Sultan of Banjar First Reign
- Reign: 1663 – 1679
- Predecessor: Rakyatullah
- Successor: Sultan Agung

Second Reign
- Reign: 1679 – 1708
- Predecessor: Sultan Agung
- Successor: Tahmidullah I
- Born: Raden Bagus c. 1654/55 Martapura, Banjar
- Died: 1708 Martapura, Sultanate of Banjar
- Burial: Dalam Pagar, Sultanate of Banjar
- Issue: List Suria Alam; Panembahan Kesuma Dilaga; Pangeran Purba Negara;

Regnal name
- توان يڠ مها مليا ڤدوك سري سلطان تهليل الله امرو الله باڬوس كاسوم Tuan Yang Maha Mulia Paduka Seri Sultan Tahlilullah Amrullah Bagus Kasuma

Posthumous name
- امرو الله Amrullah طاهر الله Tahirullah
- House: House of Banjarmasin
- Father: Saidullah of Banjar
- Religion: Sunni Islam

= Tahlilullah of Banjar =

Tahlilullah (c. 1654/55 – 1708), also known as Surianshah II and Amrullah, was the Sultan of Banjar who ruled from 1663 to 1708, his first reign lasted from 1663 to 1679, coinciding with the reign of his rival sultan, Sultan Agung of Banjar.

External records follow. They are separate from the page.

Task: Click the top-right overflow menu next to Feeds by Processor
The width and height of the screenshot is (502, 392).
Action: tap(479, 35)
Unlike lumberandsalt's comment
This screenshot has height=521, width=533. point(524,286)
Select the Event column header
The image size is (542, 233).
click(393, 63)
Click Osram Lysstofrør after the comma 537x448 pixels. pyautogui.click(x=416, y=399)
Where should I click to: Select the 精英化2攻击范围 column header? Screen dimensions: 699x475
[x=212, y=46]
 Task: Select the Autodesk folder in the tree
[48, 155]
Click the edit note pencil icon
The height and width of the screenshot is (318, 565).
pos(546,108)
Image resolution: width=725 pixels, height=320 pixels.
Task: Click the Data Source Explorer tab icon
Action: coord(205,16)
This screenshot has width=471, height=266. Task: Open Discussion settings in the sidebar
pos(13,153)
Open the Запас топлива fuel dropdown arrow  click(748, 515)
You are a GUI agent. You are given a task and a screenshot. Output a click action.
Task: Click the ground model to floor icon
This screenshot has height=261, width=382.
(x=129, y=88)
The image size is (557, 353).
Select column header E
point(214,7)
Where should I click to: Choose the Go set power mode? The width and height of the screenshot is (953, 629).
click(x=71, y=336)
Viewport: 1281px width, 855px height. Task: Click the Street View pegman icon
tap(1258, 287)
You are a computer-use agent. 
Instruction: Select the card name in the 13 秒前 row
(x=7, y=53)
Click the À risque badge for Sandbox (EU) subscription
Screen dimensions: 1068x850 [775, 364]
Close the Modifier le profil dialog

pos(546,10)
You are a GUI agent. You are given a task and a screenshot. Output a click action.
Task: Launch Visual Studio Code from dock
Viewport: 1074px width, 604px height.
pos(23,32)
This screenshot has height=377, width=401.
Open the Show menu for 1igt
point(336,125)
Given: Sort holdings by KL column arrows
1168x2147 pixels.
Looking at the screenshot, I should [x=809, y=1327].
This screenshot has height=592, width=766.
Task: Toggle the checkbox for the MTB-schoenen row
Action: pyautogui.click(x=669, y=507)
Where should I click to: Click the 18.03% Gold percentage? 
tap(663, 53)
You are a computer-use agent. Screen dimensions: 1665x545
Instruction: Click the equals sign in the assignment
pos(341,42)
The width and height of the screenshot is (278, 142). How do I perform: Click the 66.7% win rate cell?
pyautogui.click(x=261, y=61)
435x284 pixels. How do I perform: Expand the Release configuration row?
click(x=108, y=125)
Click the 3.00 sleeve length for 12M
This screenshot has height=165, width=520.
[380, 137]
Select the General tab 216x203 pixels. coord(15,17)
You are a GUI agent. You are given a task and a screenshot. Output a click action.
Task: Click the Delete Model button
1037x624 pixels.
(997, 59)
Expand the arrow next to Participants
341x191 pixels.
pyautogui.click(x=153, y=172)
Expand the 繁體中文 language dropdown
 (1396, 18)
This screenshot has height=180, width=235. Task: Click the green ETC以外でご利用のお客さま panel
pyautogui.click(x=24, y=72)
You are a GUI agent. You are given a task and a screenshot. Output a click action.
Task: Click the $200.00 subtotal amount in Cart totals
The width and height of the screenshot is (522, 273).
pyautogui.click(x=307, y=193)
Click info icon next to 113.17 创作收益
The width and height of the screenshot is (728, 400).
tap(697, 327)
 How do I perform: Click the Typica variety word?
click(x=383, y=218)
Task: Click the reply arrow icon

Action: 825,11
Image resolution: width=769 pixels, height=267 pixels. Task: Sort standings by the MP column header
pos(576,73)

After the assassination of Sultan Agung in 1679, Tahlilullah then became the sole ruler of Banjar who ruled until his death in 1708.

==Early life==
Raden Bagus was the son of Saidullah of Banjar. When Sultan Saidullah died in 1660, Prince Ratu was appointed as the interim sultan until Raden Bagus was considered old enough to inherit the throne. According to the Hikayat Banjar, at the time of Sultan Saidullah's death, Raden Bagus was said to have passed the age of kepinggan or lost his milk teeth, while Raden Basus had just reached the age of kepinggan. So it is estimated that Raden Bagus was six to seven years old at the time of Saidullah's death, so his birth is estimated to have been between 1654 and 1655.